La mattina seguente, dopo aver dormito con gli stessi vestiti che indossavamo da più di 30 ore, senza poterci cambiare d’abito e poter utilizzare una doccia, a causa delle pessime condizioni igieniche presenti, ci sono stati riconsegnati i bagagli e siamo stati caricati su un furgone blindato che ci ha portato in una saletta dell’aeroporto dove siamo stati sottoposti a degli approfonditi controlli su noi e i nostri bagagli. Segnaliamo l’evidente discriminazione avvenuta durante le ispezioni nelle quali Omar, a differenza di me, Valentina e un altro signore georgiano, ha dovuto subire perquisizioni corporali, comprese le parti intime. Solo in questo momento abbiamo avuto la possibilità di lavarci frettolosamente i denti e cambiarci la maglia.

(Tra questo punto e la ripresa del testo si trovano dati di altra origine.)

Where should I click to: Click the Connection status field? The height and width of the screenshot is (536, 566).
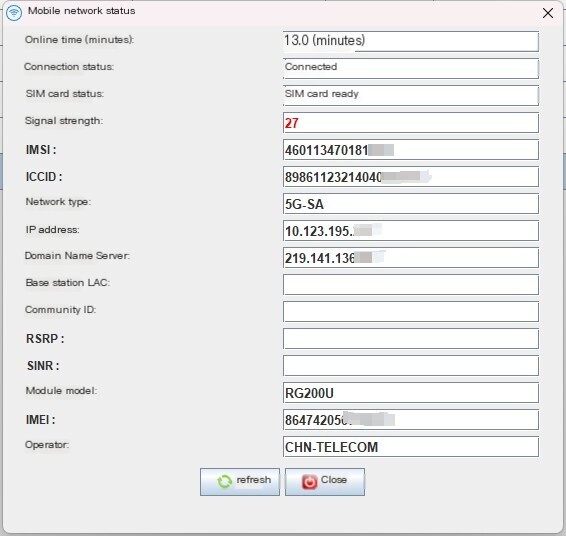411,69
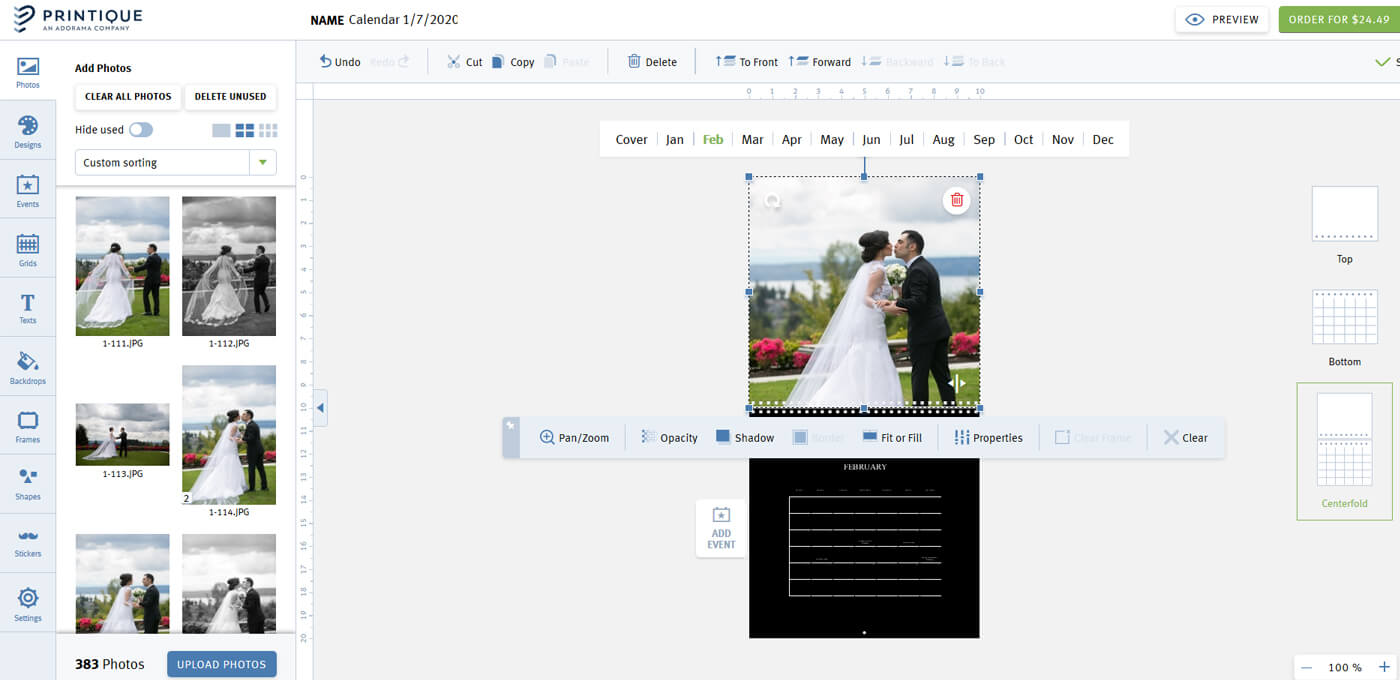The image size is (1400, 680).
Task: Open the Backdrops panel
Action: pyautogui.click(x=28, y=365)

Siamo stati quindi nuovamente caricati sul furgone che ha girato per più di 30 minuti tra le piste dell’aeroporto scortando prima il signore Georgiano sul suo volo e successivamente noi sul nostro. Abbiamo chiesto sia in questo momento che in precedenza che si assicurassero che la nostra valigia, lasciata la notte precedente in loro custodia, fosse stata imbarcata, ricevendo tutte le volte superficiali e disinteressate rassicurazioni. I nostri passaporti sono stati consegnati al personale di bordo della compagnia aerea Easyjet che ha avuto l’incarico di restituirli solamente alla polizia all’arrivo in Italia. In condizioni igieniche sgradevoli, al nostro arrivo in Italia siamo stati caricati da una pattuglia della polizia che ci ha accompagnati oltre i controlli di sicurezza e ci ha riconsegnato dopo alcune pratiche i nostri documenti. Ci siamo quindi recati al ritiro bagagli dove, come immaginavamo, non abbiamo trovato la nostra valigia, mai spedita. Abbiamo dovuto quindi attivare le pratiche per lo smarrimento bagagli.
Abbiamo provveduto a comprare a nostre spese i biglietti aerei per il rimpatrio delle ragazze avvenuto il giorno 7 novembre alle ore 21.30.